> _Problem requirements_
Reproduce each of the following records line for line, with no changes.

━━ Listing ━━

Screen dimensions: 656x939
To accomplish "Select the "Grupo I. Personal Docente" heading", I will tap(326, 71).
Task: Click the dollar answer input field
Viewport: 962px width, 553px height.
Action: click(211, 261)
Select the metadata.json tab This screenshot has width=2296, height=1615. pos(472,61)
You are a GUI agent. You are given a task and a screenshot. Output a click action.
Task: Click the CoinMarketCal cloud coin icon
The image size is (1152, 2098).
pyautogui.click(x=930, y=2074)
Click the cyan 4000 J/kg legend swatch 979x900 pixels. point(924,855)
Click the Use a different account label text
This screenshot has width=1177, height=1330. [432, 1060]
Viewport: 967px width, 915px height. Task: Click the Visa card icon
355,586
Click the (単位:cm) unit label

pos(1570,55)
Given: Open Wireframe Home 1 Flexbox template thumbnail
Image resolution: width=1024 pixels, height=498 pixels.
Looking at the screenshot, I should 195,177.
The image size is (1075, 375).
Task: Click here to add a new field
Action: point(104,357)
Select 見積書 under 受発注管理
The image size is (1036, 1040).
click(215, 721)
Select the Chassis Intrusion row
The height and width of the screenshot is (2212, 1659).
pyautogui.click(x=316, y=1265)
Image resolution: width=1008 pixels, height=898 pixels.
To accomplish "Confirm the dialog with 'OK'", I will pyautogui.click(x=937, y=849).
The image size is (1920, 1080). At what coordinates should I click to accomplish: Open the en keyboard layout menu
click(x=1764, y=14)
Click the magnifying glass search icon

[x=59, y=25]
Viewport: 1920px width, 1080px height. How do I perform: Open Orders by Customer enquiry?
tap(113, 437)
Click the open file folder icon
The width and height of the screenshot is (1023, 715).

━━━

> _The answer_
Screen dimensions: 656x939
To accomplish "Select the "Grupo I. Personal Docente" heading", I will tap(326, 71).
Task: Click the dollar answer input field
Viewport: 962px width, 553px height.
Action: click(211, 261)
Select the metadata.json tab This screenshot has width=2296, height=1615. pos(472,61)
You are a GUI agent. You are given a task and a screenshot. Output a click action.
Task: Click the CoinMarketCal cloud coin icon
The image size is (1152, 2098).
pyautogui.click(x=930, y=2074)
Click the cyan 4000 J/kg legend swatch 979x900 pixels. point(924,855)
Click the Use a different account label text
This screenshot has width=1177, height=1330. [432, 1060]
Viewport: 967px width, 915px height. Task: Click the Visa card icon
355,586
Click the (単位:cm) unit label

pos(1570,55)
Given: Open Wireframe Home 1 Flexbox template thumbnail
Image resolution: width=1024 pixels, height=498 pixels.
Looking at the screenshot, I should 195,177.
The image size is (1075, 375).
Task: Click here to add a new field
Action: point(104,357)
Select 見積書 under 受発注管理
The image size is (1036, 1040).
click(215, 721)
Select the Chassis Intrusion row
The height and width of the screenshot is (2212, 1659).
pyautogui.click(x=316, y=1265)
Image resolution: width=1008 pixels, height=898 pixels.
To accomplish "Confirm the dialog with 'OK'", I will pyautogui.click(x=937, y=849).
The image size is (1920, 1080). At what coordinates should I click to accomplish: Open the en keyboard layout menu
click(x=1764, y=14)
Click the magnifying glass search icon

[x=59, y=25]
Viewport: 1920px width, 1080px height. How do I perform: Open Orders by Customer enquiry?
tap(113, 437)
Click the open file folder icon
The width and height of the screenshot is (1023, 715).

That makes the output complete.